■ Task instructions ■
Stop at the line containing "All Products (679) (85, 406)": every line of the listing from the first up to that one must be set down exactly.
================================
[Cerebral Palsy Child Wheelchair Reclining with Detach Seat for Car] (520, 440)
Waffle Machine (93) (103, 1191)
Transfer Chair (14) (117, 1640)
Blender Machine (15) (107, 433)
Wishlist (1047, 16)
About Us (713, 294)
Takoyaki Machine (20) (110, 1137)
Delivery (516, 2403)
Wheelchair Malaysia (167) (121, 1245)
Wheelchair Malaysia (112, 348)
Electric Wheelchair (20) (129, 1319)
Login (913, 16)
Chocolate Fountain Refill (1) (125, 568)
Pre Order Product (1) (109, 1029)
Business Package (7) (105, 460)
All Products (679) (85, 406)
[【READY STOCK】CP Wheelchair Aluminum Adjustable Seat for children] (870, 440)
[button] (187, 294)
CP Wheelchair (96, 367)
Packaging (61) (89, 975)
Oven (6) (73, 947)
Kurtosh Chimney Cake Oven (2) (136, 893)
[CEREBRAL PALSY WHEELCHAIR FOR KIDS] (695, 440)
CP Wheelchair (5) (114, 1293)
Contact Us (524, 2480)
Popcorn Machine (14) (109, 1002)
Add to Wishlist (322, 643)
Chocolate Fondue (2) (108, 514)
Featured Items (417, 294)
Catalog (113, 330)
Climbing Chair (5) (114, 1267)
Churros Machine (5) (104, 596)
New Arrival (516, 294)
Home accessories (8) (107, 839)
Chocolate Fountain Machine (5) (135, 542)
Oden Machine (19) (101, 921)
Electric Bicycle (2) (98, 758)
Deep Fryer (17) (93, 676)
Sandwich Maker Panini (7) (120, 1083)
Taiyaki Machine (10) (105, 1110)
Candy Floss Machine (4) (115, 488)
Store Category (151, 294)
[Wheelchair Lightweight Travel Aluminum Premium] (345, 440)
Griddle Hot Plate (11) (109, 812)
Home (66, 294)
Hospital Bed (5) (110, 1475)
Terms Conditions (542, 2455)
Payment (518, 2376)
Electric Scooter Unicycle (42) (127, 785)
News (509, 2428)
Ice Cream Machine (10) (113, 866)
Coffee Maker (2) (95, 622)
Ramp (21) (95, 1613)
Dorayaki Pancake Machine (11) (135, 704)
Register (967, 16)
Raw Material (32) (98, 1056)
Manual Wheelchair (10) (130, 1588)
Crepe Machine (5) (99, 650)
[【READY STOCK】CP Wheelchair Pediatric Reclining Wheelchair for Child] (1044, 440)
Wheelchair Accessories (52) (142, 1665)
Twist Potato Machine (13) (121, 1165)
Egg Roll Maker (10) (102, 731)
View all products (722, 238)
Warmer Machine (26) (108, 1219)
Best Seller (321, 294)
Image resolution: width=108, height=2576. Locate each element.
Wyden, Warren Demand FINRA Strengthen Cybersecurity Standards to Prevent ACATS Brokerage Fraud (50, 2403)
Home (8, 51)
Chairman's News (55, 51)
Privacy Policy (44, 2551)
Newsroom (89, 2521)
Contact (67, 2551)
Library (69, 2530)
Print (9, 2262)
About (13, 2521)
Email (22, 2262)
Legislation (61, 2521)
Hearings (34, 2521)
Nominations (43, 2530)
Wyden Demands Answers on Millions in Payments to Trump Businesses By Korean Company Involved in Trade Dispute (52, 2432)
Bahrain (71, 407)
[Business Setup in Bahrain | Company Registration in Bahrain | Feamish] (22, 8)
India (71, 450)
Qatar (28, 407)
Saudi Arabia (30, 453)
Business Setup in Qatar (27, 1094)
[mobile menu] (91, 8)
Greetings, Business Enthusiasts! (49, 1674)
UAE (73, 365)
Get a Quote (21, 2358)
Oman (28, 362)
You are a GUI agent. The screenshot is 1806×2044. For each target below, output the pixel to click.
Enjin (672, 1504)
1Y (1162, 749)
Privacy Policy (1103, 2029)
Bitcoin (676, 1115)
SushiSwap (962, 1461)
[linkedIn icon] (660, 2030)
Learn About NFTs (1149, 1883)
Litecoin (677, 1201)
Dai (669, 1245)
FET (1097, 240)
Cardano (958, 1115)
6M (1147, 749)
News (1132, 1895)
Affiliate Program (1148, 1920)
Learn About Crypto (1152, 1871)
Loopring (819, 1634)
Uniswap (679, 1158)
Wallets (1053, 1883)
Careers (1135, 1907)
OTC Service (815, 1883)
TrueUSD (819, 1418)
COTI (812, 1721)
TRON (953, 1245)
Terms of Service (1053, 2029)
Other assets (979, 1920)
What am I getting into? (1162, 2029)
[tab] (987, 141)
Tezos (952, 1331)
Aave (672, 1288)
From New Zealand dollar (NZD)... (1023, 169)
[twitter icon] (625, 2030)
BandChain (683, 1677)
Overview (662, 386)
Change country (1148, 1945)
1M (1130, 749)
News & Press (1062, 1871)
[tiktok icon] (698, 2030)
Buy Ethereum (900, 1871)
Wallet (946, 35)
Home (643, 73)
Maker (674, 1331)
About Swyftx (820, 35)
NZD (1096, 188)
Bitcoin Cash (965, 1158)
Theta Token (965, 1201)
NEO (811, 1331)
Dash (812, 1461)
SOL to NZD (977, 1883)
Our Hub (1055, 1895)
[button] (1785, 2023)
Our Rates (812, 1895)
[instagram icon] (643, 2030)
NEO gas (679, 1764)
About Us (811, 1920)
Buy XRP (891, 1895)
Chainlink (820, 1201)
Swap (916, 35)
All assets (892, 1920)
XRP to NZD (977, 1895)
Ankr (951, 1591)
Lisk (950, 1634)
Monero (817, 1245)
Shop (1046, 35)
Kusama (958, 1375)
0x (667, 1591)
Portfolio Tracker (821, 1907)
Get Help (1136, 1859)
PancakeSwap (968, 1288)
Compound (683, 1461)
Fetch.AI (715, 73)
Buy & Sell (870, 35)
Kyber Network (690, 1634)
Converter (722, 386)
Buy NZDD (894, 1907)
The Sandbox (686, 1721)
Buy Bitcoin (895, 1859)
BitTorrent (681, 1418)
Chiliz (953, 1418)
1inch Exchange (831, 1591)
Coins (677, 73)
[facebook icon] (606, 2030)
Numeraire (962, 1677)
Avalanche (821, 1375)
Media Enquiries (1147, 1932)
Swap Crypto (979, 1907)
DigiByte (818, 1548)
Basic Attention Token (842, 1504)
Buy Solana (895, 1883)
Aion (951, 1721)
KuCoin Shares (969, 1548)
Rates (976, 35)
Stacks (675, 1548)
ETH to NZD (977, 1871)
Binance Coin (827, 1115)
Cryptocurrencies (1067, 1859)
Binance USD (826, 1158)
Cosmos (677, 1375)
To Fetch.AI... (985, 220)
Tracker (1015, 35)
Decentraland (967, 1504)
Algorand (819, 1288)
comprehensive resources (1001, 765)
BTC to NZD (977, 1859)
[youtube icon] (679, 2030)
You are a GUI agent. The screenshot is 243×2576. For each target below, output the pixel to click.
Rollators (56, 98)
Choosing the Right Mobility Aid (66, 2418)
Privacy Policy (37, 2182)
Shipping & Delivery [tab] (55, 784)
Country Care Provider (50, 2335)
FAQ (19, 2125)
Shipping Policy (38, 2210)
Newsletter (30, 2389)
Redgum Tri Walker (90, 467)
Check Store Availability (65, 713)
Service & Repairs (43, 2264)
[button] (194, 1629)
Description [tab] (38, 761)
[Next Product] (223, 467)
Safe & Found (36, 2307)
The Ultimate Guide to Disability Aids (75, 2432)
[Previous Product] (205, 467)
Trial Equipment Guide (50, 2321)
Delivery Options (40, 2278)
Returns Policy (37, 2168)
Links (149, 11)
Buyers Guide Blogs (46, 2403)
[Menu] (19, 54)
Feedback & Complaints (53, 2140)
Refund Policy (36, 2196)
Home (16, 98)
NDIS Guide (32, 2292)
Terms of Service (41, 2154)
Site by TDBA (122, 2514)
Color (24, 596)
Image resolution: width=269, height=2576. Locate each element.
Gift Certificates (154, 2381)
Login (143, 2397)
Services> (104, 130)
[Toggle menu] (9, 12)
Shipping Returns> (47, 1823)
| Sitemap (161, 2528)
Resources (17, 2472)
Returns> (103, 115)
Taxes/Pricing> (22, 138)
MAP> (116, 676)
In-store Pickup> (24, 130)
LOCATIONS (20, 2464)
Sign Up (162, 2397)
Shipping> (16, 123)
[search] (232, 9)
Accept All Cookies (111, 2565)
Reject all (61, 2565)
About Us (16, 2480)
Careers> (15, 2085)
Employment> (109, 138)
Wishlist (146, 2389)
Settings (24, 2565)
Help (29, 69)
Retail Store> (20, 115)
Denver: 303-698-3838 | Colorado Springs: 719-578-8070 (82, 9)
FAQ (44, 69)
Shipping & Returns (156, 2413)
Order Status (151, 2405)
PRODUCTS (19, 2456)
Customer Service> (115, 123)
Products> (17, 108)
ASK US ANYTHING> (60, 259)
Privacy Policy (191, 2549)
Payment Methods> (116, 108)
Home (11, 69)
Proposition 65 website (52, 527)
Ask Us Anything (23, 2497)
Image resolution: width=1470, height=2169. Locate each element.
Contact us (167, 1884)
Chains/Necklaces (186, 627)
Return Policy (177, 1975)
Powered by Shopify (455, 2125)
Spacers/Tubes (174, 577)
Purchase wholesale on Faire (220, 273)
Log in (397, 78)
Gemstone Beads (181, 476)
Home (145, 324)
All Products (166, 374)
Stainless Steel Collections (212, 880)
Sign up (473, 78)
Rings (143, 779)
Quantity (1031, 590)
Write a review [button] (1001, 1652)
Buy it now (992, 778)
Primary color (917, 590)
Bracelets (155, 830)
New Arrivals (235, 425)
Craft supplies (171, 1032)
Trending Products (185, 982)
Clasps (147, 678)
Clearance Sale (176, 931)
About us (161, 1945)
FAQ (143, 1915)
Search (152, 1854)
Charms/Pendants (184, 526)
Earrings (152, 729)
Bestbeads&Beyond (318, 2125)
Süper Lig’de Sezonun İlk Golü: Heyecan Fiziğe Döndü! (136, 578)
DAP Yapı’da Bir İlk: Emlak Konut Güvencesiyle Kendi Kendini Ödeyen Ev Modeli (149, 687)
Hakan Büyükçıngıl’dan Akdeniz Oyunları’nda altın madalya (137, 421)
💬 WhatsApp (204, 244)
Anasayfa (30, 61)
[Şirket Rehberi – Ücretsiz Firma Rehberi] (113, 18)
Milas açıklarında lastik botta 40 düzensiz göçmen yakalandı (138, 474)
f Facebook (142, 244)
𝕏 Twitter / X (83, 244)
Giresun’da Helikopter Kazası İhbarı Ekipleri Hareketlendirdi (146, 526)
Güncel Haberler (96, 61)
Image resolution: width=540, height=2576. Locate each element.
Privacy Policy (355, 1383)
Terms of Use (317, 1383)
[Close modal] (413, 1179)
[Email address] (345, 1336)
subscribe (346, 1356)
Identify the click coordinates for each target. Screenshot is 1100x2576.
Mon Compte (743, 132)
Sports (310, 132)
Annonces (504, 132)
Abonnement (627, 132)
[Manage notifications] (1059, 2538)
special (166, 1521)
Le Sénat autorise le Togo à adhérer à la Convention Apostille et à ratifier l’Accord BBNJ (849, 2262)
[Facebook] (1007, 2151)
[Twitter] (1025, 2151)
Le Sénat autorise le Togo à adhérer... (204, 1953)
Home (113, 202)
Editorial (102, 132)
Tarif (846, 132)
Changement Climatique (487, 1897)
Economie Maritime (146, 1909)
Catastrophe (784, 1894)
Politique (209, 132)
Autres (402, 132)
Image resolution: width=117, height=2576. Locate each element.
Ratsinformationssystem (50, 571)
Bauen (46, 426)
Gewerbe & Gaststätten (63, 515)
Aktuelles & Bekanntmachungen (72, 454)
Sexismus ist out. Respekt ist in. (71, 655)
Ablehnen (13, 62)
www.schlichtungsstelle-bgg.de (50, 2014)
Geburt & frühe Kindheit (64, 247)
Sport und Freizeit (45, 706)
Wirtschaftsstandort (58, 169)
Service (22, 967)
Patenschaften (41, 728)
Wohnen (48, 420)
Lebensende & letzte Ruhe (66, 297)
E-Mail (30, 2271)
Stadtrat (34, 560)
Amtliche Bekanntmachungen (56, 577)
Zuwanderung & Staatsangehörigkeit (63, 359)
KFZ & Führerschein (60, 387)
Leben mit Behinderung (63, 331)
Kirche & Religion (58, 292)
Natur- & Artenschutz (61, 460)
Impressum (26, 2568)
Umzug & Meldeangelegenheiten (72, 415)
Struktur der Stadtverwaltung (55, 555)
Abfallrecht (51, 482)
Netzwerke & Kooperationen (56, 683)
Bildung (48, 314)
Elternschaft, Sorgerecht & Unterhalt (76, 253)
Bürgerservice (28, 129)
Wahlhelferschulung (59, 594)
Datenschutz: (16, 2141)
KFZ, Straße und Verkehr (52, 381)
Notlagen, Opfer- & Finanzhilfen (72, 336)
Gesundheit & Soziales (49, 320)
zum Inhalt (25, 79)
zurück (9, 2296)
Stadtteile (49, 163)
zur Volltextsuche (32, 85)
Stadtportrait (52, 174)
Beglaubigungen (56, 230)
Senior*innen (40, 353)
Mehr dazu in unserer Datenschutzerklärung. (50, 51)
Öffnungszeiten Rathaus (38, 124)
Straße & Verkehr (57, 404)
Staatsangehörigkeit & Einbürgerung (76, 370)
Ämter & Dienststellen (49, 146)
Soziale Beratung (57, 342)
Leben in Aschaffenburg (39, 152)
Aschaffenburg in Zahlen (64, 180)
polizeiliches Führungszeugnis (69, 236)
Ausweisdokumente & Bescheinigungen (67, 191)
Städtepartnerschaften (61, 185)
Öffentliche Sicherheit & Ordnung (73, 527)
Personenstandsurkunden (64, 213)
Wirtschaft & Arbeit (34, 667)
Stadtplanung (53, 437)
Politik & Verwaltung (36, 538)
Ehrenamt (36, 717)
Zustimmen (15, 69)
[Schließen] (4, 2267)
================================
■ Worked solution ■
[Cerebral Palsy Child Wheelchair Reclining with Detach Seat for Car] (520, 440)
Waffle Machine (93) (103, 1191)
Transfer Chair (14) (117, 1640)
Blender Machine (15) (107, 433)
Wishlist (1047, 16)
About Us (713, 294)
Takoyaki Machine (20) (110, 1137)
Delivery (516, 2403)
Wheelchair Malaysia (167) (121, 1245)
Wheelchair Malaysia (112, 348)
Electric Wheelchair (20) (129, 1319)
Login (913, 16)
Chocolate Fountain Refill (1) (125, 568)
Pre Order Product (1) (109, 1029)
Business Package (7) (105, 460)
All Products (679) (85, 406)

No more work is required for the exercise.